◆ **Prompt**
Produce a copy of every line in the records that holds the string "More".

◆ **The data**

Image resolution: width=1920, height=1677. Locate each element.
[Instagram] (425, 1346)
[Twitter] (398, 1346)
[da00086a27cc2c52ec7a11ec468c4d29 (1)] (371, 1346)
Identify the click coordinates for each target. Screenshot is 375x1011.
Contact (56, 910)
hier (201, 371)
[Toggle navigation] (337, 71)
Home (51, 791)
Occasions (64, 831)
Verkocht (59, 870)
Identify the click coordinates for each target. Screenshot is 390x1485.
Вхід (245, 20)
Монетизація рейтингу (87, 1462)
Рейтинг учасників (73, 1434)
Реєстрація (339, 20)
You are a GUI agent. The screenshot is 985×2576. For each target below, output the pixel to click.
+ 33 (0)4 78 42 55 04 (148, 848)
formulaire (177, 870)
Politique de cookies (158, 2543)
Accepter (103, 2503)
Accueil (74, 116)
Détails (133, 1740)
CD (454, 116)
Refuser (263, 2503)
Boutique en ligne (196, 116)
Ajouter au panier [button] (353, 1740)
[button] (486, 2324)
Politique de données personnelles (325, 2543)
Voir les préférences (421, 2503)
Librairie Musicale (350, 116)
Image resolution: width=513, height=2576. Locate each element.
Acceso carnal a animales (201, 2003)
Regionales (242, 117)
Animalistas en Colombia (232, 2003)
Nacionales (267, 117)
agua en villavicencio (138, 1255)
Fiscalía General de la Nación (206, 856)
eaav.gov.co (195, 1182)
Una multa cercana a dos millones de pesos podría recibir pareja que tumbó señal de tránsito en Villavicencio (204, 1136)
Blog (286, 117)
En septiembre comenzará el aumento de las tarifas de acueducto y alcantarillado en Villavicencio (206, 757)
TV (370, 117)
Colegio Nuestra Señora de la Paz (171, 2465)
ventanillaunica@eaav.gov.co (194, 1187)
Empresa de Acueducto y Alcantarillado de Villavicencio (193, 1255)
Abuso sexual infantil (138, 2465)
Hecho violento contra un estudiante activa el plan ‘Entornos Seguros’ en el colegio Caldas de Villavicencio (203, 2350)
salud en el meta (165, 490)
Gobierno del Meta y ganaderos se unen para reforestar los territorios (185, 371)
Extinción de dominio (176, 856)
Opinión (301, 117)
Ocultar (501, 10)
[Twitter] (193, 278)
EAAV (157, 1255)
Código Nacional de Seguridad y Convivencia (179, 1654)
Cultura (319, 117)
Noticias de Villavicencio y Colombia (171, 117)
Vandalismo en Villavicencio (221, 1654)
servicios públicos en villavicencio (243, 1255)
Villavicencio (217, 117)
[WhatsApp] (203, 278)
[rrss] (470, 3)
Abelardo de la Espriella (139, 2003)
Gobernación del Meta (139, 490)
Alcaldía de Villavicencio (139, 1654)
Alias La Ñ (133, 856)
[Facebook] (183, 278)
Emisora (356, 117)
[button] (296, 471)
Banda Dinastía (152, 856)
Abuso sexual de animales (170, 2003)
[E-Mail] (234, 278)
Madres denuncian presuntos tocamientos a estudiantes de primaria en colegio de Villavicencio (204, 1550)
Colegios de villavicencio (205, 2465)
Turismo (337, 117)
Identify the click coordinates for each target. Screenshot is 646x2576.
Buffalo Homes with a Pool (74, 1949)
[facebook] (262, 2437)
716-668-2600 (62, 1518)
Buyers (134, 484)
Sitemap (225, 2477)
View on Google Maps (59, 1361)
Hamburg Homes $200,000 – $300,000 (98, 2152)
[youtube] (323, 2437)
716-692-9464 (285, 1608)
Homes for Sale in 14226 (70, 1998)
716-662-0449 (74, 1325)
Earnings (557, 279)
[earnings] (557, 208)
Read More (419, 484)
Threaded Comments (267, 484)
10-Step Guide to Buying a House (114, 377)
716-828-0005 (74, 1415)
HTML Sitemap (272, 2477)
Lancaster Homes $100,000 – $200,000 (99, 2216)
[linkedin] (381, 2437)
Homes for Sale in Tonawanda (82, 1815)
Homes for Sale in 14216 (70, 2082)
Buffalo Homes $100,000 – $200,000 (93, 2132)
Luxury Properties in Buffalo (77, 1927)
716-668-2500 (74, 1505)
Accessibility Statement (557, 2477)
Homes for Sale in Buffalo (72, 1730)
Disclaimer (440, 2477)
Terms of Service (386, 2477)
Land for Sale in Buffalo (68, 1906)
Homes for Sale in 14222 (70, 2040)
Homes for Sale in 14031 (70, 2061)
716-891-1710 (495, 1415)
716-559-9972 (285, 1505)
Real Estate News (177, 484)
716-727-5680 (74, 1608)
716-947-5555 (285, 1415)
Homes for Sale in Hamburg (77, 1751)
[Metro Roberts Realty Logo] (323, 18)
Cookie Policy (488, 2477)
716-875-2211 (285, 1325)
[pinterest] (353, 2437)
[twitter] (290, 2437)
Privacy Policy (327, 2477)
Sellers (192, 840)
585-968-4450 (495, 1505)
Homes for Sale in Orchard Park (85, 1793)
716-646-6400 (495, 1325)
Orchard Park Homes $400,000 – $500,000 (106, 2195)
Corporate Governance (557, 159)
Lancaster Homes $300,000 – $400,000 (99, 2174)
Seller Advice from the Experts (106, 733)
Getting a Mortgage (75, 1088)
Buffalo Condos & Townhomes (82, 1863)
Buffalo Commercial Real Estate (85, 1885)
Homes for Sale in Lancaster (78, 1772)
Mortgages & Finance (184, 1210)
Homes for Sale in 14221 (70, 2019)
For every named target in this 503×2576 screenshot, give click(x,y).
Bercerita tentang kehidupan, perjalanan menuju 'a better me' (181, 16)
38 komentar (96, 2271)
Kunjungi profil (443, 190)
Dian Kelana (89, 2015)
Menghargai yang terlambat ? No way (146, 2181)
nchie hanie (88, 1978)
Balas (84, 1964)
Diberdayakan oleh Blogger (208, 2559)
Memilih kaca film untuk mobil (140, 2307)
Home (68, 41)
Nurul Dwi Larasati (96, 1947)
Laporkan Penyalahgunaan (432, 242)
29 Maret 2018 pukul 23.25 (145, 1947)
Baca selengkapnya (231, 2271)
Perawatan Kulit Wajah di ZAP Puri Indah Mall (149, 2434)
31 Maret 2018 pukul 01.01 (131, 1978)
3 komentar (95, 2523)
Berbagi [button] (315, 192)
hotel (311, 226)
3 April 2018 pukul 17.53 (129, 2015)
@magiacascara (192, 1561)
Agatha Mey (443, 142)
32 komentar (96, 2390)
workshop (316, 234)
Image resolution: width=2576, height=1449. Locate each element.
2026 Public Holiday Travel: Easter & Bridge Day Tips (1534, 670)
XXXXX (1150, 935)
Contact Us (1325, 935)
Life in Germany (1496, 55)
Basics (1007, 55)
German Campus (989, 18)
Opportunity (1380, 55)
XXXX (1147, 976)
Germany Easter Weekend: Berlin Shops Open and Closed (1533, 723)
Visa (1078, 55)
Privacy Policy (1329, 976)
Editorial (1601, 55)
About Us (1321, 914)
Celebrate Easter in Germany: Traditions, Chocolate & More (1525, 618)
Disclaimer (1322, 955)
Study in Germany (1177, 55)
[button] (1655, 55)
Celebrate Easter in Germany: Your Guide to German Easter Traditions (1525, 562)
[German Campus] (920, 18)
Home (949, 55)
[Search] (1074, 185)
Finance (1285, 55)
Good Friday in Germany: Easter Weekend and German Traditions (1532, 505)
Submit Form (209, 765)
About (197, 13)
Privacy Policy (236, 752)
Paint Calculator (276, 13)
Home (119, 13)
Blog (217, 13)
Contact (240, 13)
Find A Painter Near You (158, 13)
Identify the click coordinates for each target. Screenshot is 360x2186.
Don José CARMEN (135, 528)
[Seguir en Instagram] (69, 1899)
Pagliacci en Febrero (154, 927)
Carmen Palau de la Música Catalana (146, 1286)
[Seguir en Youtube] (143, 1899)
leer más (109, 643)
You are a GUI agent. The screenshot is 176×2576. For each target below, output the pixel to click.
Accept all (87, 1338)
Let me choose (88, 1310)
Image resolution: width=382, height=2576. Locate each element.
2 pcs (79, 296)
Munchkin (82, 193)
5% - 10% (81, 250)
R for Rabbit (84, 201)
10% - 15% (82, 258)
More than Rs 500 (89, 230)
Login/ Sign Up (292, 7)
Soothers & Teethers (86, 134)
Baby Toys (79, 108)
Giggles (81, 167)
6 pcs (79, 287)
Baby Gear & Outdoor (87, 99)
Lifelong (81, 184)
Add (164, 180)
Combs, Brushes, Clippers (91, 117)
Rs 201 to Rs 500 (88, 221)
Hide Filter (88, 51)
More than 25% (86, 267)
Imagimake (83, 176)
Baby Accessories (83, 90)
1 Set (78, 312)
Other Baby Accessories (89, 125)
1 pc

◆ **Result for this task**
Read More (419, 484)
Celebrate Easter in Germany: Traditions, Chocolate & More (1525, 618)
More than Rs 500 (89, 230)
More than 25% (86, 267)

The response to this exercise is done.